In Andrew Sherlock’s two-man play, we encounter Epstein shortly before his death. He has ‘picked-up’ a young man, ‘This Boy,’ who he has taken back to his apartment for what he hopes will be a sexual encounter. But Epstein is forever cautious and initially ill-at-ease with the presence of the young man he has invited into his home: homosexuality had only just been decriminalised but still socially scorned, and the press were after an ‘exposure’ on the ‘Real Epstein', especially since his influence on The Beatles was now on the wane.

Epstein, obviously captivated by ‘This Boys’ looks, youth and vitality – something that the play implies Epstein feels he never truly had himself – suspects he has only agreed to come home with him to either steal from or exploit him in some way.

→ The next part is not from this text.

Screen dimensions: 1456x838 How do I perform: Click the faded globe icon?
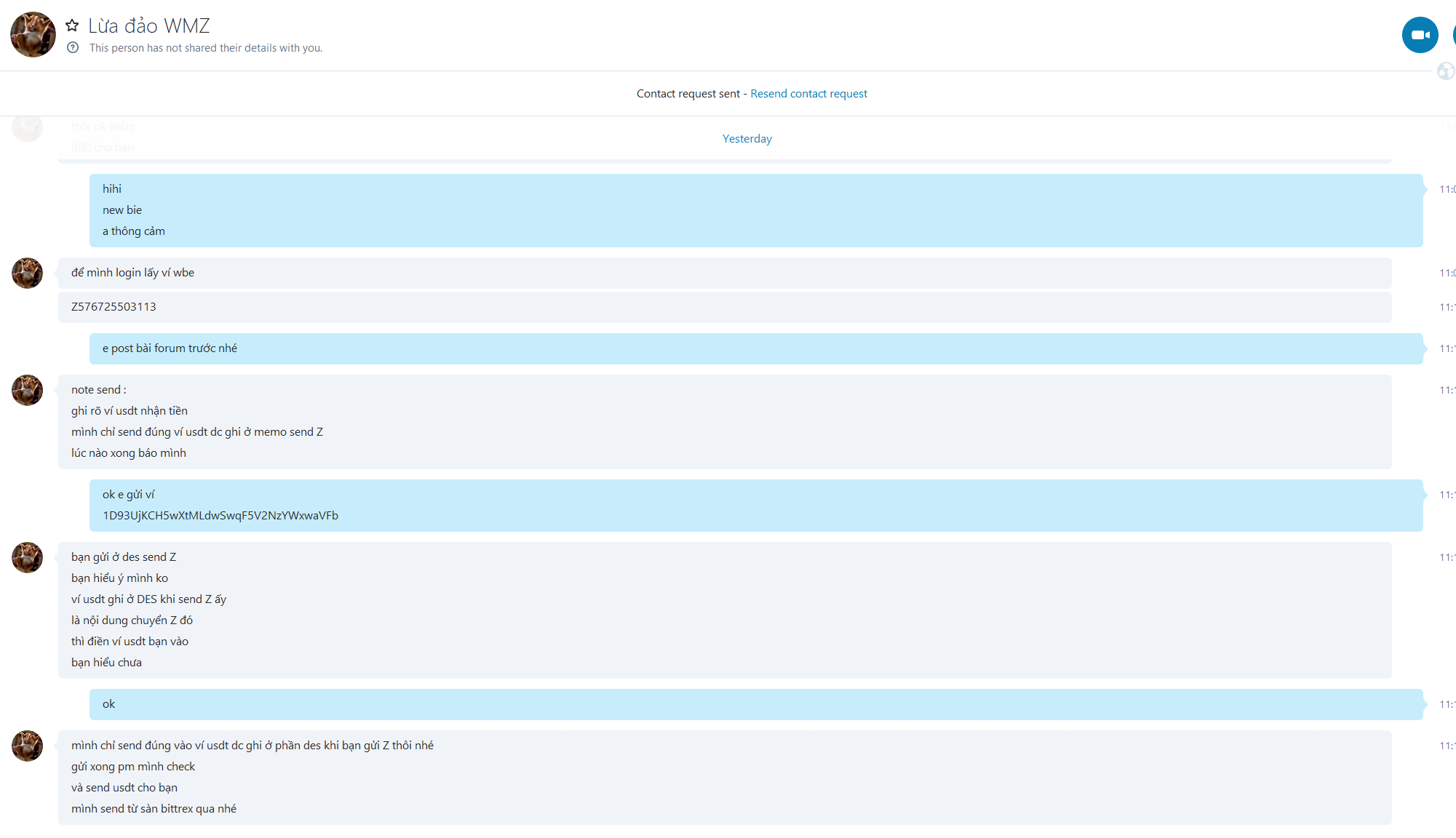click(1445, 71)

Indeed it is when Epstein wrongly accuses the boy of stealing an expensive cigarette lighter and a fight breaks out that we get our first encounter with Epstein’s troubled soul, as he pleads for ‘this boy’ to hit him.

This boy we quickly discover is a wannabe journalist, and he tells Epstein that he wants to do a piece on the real Epstein. Not the Epstein who discovered the Beatles, but Epstein the person, and with his sweet smile and winning ways, he slowly gets Epstein to talk about his life. However, this is where the play fails. In an opening monologue before the first act begins, ‘This Boy’ tells the audience that if we have come here to learn about the Beetles manager, to hear an Epsteineing selection of Beatles music, then we have come to the wrong play, as this play is about Epstein the man.

Sadly, we do not learn anything new about Epstein the man, instead we are told what amounts to a list of facts about Epstein that are already well known to any Beetles fan: of how he became the director of NEMS (North End Music Store), was taken to the Cavern Club to listen to the then almost unknown group The Beatles and signed them up; wore himself out trudging through the streets of London searching for a Record Label that would produced their first album; his homosexuality; drugs; and depression.

Despite this central failing, the play is still a fascinating encounter with the history of Epstein and the early Beatles, especially since the acting by Andrew Lancel as ‘Brian Epstein’ is mesmerising. Lancel manages to portray loneliness, fear and desperation of Epstein, without destroying the determination and hope that made him the man who discovered The Beatles. Throughout his performance Lancel shows that he is more than capable of creating a more rounded character if the playwright had taken the time to make his Epstein a more fully fleshed individual – even if it would only be one based on the playwright’s imagination – rather than the caricature that was often presented on stage.

Will Finlason has a more difficult role; ‘This Boy’ is a composite of all the young men in Epstein’s life. His one character has to play the potential bully, the alluring lover, the ambitious careerist, the wannabe musician, all the things that so enticed Epstein to young men, and he succeeds in each, without losing his overall portrayal of a young man who remains in awe of the fact he his spending an evening in the company of his hero Epstein.

This Epstein is summed up by “This Boy”, who after listening to Epstein talk about his discovery of The Beatles and how they made Epstein feel, responds, “It’s called love!” And in this portrayal Epstein loved The Beetles and known he was losing them he withdrew to the lonely, sullen and unhappy person he was before that fateful night in the Cavern Club when he discovered them.